Там за комодом спрятался семит. Я чувствую его по запаху. Он пахнет кислым сыром. Генерал-полковник Афанасьев продал Родину в сорок лет. Сукин выскребыш!

***

Может, все они и любили меня своими слабыми жалкими сердчишками и даже те другие, плохие, любили меня, прощая, своими коварными злыми сердцами, а я не любил никого по отдельности своим огромным всеобъемлющим сердцем.

Иоанн Федотов. Стерпский молитвенный старец.

***

Солнце на реке плавает блёстками, как кусок не растворившегося масла в каше. Всю ночь у меня было чувство, будто бес проел дыру в грудине и высасывает сквозь неё сердце. Оно таяло, превращаясь в слёзы, в плесень на губах, в раскаяния и бешеную предсмертную радость самоупоения.

***

Птицы знают, что делать: чтобы не случилось – они ищут зёрнышко – прокорм.

***

Чтобы поверить, надо разрушить. Вылезая каждый раз после очередной бомбёжки из своего укрытия, я вижу развалины и дым. Но, садясь на пенёк и обхватив руками поседевшую голову, словно немец на знаменитой фотографии, я как раз таки вспоминаю, что вот сейчас-то и самое время прийти Богу, – сейчас, когда я, человек, сделал уже всё что мог. Время взмолиться – ужаленной в жопу собакой завыть и учтиво пригласить действовать Бога, у которого – теперь-то мне это совершенно ясно – понятия о том, куда, как и чего гораздо выше моих людских.
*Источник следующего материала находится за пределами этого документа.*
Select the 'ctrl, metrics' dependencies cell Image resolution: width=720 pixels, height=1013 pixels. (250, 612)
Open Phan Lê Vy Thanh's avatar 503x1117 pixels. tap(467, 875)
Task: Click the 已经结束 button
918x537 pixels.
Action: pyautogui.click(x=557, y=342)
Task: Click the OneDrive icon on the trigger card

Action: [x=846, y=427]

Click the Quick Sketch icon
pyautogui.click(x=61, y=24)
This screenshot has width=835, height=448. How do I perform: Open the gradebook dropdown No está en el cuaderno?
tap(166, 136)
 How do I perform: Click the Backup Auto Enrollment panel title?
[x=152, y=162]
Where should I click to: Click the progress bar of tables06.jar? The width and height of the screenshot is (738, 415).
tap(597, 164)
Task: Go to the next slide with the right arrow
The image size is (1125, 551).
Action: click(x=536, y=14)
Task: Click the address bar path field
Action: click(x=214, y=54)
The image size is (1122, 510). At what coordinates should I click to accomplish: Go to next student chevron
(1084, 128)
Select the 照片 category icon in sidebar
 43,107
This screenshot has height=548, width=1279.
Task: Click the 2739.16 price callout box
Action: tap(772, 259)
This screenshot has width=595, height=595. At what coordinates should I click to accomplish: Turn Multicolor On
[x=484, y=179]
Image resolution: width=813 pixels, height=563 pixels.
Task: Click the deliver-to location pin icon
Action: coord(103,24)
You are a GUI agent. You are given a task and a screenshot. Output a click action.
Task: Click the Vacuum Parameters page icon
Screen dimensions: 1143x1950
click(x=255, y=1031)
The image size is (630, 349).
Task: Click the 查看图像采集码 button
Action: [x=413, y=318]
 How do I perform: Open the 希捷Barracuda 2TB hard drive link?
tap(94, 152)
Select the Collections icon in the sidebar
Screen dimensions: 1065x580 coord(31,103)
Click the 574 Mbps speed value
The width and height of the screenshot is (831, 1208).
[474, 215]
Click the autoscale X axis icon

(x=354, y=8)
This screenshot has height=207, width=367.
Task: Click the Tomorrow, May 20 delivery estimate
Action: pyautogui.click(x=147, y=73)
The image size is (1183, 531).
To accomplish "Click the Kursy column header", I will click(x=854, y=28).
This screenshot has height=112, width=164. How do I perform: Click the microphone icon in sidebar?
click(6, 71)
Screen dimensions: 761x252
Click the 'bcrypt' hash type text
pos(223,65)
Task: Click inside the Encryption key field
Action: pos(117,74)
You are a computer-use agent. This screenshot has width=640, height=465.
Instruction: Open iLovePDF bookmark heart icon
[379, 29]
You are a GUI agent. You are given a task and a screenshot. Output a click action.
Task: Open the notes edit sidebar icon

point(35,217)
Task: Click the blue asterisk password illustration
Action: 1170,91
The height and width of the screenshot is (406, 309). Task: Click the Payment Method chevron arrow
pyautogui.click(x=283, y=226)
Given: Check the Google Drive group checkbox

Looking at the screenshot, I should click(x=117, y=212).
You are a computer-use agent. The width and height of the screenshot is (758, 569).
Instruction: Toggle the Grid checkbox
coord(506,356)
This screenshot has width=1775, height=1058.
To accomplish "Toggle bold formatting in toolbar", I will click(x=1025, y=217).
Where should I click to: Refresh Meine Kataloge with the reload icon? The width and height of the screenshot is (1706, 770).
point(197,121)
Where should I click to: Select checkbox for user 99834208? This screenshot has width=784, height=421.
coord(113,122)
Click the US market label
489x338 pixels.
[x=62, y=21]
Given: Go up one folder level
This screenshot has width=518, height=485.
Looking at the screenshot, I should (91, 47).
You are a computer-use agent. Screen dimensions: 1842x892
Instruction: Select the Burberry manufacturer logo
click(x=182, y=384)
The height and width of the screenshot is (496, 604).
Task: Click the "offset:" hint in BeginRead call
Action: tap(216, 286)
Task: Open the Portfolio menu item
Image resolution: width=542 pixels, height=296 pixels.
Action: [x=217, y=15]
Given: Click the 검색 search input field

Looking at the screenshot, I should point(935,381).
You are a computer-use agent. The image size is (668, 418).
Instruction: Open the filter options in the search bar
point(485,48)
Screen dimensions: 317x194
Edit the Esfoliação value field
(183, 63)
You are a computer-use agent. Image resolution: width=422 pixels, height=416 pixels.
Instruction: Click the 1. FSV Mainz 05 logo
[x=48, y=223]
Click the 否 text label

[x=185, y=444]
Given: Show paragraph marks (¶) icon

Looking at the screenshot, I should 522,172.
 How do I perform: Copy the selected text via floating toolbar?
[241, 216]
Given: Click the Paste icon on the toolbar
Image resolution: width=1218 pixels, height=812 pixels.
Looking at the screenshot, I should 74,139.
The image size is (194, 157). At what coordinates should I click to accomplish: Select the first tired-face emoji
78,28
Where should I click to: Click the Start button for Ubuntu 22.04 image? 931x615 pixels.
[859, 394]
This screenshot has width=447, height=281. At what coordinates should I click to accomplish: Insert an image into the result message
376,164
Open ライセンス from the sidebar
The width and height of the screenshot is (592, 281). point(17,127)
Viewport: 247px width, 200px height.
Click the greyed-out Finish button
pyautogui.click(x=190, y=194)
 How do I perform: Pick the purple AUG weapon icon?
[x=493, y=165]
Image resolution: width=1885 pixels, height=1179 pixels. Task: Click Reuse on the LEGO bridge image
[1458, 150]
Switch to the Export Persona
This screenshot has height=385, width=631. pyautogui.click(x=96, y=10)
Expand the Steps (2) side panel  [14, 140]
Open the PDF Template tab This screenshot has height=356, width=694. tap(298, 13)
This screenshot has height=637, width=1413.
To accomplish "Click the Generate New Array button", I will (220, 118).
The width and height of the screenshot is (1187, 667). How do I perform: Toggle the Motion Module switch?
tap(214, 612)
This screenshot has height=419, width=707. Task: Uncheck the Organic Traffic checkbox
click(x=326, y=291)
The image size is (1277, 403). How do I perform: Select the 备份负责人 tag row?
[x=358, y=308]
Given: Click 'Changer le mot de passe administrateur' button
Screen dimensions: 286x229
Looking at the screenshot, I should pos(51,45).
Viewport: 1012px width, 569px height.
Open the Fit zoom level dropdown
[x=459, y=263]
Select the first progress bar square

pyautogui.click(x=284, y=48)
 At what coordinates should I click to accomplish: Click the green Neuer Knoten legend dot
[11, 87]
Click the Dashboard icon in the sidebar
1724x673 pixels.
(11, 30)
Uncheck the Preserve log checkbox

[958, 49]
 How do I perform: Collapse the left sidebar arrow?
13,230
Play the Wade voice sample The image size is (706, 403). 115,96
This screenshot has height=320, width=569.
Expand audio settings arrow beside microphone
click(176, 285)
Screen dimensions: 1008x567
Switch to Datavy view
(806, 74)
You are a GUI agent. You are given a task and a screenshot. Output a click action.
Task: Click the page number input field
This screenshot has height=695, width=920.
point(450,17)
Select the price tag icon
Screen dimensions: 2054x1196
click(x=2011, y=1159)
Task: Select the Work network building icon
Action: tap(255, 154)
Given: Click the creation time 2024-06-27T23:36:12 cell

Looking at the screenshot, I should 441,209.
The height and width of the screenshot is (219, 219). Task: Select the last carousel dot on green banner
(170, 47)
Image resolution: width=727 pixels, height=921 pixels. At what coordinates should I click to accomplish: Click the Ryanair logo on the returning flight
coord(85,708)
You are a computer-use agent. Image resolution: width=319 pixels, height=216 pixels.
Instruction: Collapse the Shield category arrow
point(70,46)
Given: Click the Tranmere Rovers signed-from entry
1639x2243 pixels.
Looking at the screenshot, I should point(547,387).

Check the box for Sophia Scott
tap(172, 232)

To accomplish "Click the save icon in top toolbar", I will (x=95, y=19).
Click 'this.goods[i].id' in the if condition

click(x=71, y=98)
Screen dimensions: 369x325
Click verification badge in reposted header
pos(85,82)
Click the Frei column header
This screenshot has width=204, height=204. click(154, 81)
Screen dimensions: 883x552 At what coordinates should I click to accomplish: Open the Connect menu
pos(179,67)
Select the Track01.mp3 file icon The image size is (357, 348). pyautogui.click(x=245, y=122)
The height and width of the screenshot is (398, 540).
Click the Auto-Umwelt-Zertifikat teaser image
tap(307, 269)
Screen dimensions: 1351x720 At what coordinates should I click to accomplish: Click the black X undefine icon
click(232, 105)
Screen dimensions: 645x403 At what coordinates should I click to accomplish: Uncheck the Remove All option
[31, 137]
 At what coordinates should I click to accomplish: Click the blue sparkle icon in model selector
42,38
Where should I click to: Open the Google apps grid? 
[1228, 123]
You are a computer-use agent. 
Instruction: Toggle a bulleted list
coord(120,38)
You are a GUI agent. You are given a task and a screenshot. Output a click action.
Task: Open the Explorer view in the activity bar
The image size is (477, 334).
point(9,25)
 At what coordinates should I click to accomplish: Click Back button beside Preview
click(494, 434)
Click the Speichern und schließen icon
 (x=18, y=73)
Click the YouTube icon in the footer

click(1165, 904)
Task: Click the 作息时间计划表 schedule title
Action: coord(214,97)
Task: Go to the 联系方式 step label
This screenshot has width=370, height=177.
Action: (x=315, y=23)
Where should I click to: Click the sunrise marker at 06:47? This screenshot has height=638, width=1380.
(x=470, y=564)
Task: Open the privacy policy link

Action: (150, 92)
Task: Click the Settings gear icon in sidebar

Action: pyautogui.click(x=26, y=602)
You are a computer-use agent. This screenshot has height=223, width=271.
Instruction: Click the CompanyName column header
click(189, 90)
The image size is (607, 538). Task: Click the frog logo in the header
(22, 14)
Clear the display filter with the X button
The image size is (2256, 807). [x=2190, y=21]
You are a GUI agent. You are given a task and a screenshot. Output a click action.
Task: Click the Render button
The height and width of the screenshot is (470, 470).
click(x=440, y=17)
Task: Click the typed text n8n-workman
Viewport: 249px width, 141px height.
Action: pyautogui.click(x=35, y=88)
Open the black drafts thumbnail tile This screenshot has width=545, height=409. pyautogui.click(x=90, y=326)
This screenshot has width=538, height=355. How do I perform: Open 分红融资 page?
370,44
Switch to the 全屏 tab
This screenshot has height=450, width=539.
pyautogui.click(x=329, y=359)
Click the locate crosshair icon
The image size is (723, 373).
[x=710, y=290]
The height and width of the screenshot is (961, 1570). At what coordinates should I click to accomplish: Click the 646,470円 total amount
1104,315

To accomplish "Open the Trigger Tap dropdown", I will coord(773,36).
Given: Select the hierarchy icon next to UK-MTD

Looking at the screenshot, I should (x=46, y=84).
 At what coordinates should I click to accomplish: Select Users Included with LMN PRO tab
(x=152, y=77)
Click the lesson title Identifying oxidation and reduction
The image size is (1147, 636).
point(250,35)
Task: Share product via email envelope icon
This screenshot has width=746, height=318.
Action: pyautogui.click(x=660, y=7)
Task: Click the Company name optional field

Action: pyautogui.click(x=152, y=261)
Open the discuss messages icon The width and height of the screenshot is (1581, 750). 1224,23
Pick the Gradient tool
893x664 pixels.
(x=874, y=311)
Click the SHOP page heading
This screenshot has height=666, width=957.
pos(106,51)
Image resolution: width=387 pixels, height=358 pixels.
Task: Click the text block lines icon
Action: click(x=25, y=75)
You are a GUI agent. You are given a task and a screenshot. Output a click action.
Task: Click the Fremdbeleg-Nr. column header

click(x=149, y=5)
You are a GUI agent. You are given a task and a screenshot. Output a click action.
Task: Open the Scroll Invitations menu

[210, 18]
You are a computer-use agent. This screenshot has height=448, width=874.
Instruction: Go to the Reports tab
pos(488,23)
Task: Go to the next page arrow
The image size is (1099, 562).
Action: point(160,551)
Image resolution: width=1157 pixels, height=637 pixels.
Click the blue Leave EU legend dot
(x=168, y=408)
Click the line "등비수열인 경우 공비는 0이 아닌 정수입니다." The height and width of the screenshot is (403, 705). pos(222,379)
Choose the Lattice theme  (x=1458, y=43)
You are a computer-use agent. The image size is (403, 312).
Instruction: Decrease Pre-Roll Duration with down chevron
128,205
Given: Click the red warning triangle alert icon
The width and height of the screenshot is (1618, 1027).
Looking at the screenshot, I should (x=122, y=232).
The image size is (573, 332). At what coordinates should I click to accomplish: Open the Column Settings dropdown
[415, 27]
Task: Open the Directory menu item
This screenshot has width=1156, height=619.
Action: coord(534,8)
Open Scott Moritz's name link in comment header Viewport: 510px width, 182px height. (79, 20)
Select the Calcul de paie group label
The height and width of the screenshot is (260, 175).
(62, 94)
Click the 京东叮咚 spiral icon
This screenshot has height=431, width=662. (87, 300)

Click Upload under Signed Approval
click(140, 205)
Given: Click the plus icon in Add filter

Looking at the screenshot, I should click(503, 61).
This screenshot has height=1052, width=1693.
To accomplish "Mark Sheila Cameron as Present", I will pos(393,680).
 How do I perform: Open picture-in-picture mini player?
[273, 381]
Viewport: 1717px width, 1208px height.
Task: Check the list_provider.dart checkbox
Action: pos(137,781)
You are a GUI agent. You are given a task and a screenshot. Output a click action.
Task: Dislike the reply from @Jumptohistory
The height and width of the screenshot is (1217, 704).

Шире его представления об этом, и мне жалкому дураку и разрушителю не остаётся ничего, как признать себя виновным во всём и – нет − не отойти в сторонку, а, вежливо взяв за руку Бога, препровести его сюда − посмотреть на то, что он сотворил и что я натворил.

***

Мы любили гулять по тем летним улицам, по тем зимним улицам, по тем весенним и осенним улицам, по круглогодичным улицам нашей хмельной молодости. Улицы были нашим домом, нашей работой и нашей любовью. Мы ходили по ним широкой походкой: по одному, по двое, по пять человек, а когда и двадцатиголовой толпой мы вламывались в магазины и покупали водку, а если не было денег – брали её просто так, потому что мы молодые и задорные. И наши девочки таскались за нами повсюду, и некоторые из них падали на полпути, не поспевая, а другие превращались в поднебесные звёзды, но так или иначе нам было всё равно, ибо мы знали только один путь – через улицы, а дорога улиц – это дорога вечных странствий, герои которых умирают в движении, раз и навсегда замерев однажды без спросу.

***

Одной недели Иуде хватило на то, чтобы узреть Христа, предать его, распять и повеситься. Сколько же нужно мне времени, чтобы понять своё ничтожество и превозмочь его?

***

В метро я видел двух туристов. Такое впечатление, что в рюкзаках у них с собой полквартиры. Жалко было видеть, как согнулись их спины под этой тяжестью.